Research article

The fibrinolytic system facilitates tumor cell migration across the blood-brain barrier in experimental melanoma brain metastasis

George Perides¹ , Yuzheng Zhuge² , Tina Lin³ , Monique F Stins⁴ , Roderick T Bronson⁵ and Julian K Wu⁶

¹Department of Surgery, Division of Neurosurgery, Beth Israel Deaconess Medical Center, Harvard Medical School, and Department of Surgery, Tufts-New England Medical Center, Tufts University School of Medicine, Boston, MA, USA

²Department of Surgery, Division of Neurosurgery, Beth Israel Deaconess Medical Center, Harvard Medical School, Boston, MA, USA

³Department of Surgery, Division of Neurosurgery, Beth Israel Deaconess Medical Center, Harvard Medical School, Boston, MA, USA

⁴The Johns Hopkins University School of Medicine, Baltimore, MD, USA

⁵Dana-Farber-Harvard Cancer Center, Harvard Medical, Boston, MA, USA

⁶Department of Surgery, Division of Neurosurgery, Beth Israel Deaconess Medical Center, Harvard Medical School, and Department of Neurosurgery, Tufts-New England Medical Center, Tufts University School of Medicine, Boston, MA, USA

author email corresponding author email

BMC Cancer 2006, 6:56doi:10.1186/1471-2407-6-56

Published:	9 March 2006

Abstract

Background

Patients with metastatic tumors to the brain have a very poor prognosis. Increased metastatic potential has been associated with the fibrinolytic system. We investigated the role of the fibrinolytic enzyme plasmin in tumor cell migration across brain endothelial cells and growth of brain metastases in an experimental metastatic melanoma model.

Methods

Metastatic tumors to the brain were established by direct injection into the striatum or by intracarotid injection of B16F10 mouse melanoma cells in C57Bl mice.
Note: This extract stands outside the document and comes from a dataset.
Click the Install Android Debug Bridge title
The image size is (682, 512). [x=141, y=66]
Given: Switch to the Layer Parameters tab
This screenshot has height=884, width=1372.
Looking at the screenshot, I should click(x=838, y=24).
The role of plasminogen in the ability of human melanoma cells to cross a human blood-brain barrier model was studied on a transwell system.

Results

Wild type mice treated with the plasmin inhibitor epsilon-aminocaproic acid (EACA) and plg^-/- mice developed smaller tumors and survived longer than untreated wild type mice. Tumors metastasized to the brain of wild type mice treated with EACA and plg^-/- less efficiently than in untreated wild type mice. No difference was observed in the tumor growth in any of the three groups of mice. Human melanoma cells were able to cross the human blood-brain barrier model in a plasmin dependent manner.

Conclusion

Plasmin facilitates the development of tumor metastasis to the brain. Inhibition of the fibrinolytic system could be considered as means to prevent tumor metastasis to the brain.